Segment Start: Recorded data

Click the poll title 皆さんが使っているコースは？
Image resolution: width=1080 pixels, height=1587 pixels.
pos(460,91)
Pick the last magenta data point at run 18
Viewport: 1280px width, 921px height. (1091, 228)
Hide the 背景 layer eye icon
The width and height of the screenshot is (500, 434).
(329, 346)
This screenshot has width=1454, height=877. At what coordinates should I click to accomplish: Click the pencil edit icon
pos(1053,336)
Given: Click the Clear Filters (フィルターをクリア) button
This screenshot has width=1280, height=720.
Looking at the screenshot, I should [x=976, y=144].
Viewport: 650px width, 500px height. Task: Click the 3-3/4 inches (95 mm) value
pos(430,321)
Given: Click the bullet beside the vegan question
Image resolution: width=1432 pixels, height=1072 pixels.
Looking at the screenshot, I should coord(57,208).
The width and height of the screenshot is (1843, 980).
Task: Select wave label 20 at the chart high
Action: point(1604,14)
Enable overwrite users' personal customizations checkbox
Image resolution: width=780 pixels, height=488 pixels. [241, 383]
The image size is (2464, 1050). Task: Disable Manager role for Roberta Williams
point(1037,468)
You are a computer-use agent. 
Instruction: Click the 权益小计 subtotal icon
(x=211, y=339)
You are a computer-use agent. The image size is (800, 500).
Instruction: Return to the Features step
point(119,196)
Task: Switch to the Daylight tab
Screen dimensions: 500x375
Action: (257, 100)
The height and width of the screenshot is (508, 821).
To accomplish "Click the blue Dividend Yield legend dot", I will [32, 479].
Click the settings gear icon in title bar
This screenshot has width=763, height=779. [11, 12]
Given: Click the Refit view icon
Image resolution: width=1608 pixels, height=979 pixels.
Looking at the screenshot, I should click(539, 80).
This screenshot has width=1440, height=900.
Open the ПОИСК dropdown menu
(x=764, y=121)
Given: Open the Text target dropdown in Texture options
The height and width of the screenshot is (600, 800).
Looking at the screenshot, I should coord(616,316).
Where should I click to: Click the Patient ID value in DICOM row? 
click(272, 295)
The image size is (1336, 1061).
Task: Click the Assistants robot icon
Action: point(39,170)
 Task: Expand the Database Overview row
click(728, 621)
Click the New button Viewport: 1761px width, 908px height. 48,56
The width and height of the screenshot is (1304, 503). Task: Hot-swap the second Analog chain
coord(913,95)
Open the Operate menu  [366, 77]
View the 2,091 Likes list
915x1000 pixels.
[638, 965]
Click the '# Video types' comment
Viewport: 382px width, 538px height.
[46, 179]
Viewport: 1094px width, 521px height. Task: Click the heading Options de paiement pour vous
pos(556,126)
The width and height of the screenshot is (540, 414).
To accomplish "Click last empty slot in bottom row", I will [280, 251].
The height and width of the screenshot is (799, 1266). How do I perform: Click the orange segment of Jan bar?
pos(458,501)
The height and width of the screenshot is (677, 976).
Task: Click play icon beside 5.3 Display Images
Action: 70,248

Segment End: Recorded data

Aim of the task: Give again only the lines of the material above that run from the one with "Open the Operate" through the end, both included, exactly as they appear.

Answer section:
Open the Operate menu  [366, 77]
View the 2,091 Likes list
915x1000 pixels.
[638, 965]
Click the '# Video types' comment
Viewport: 382px width, 538px height.
[46, 179]
Viewport: 1094px width, 521px height. Task: Click the heading Options de paiement pour vous
pos(556,126)
The width and height of the screenshot is (540, 414).
To accomplish "Click last empty slot in bottom row", I will [280, 251].
The height and width of the screenshot is (799, 1266). How do I perform: Click the orange segment of Jan bar?
pos(458,501)
The height and width of the screenshot is (677, 976).
Task: Click play icon beside 5.3 Display Images
Action: 70,248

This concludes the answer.